Завершено издание прижизненной пушкинианы

Появление заключительной книги четырехтомника «Пушкин в прижизненной критике» (СПб., «Государственный пушкинский театральный центр»; серия «Пушкинская Премьера», 2008; общая редакция Екатерины Ларионовой) свидетельствует о том, что хотя бы некоторые наши «замыслы с размахом» могут доводиться до конца. Радуясь завершению сюжета, не могу, однако, отринуть несколько дурацких вопросов.

Почему издание готовилось так долго? (Первый том увидел свет в 1996-м и был переиздан в усовершенствованном виде в 2001-м, тогда же появился второй, за которым «стремительно» — через два года — возник третий; последний шел к читателю пять лет.) Почему работа, которой занимается академический институт (Пушкинский Дом), которая получает гранты РГНФ и включена в Федеральную программу книгоиздания, обретает плоть с помощью Государственного (понять бы, что значит сие волшебное слово?) пушкинского театрального центра в Санкт-Петербурге? (Обнаглев вконец, спрошу: а не будь этого центра, то есть замечательного артиста, поэта и пушкиниста Владимира Рецептера, получили бы мы славный четырехтомник?) Почему при пристойном по нашей поре двухтысячном тираже книги нет даже в Москве? (О губернских городах не спрашиваю; дураком предстать готов, идиотом — нет.)

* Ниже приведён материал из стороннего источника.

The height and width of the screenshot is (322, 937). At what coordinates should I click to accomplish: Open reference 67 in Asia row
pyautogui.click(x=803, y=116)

Только не надо рассказывать о «тяжелом экономическом положении» и «лихих девяностых» (легко заметить, что «стабильно-изобильные нулевые» ни в коей мере процесс издания не ускорили). И о том, что скоро только кошки родятся, а настоящие ученые всегда работают тщательно (читай: медленно), тоже не надо. Все же изучение Пушкина не вчера началось, на состояние пушкинской библиографии жаловаться грех, а архивы, картотеки, библиотека Пушкинского Дома доступнее его сотрудникам, чем кому-либо еще. Мои недоумения и оговорки не отменяют признательности двадцати петербургским филологам, что собрали и обстоятельно прокомментировали печатные суждения о Пушкине его современников. Но и благодарность ученым, чей труд закрывает постыдную лакуну (ох, сколько их еще осталось!; составление свода прижизненной критики любого большого писателя — от Гоголя до Пастернака — дело не менее необходимое и, думаю, более трудоемкое, чем издание пушкинианы), не заглушает тревоги за будущее наших историко-литературных штудий и тех изданий, что должны стать их следствием.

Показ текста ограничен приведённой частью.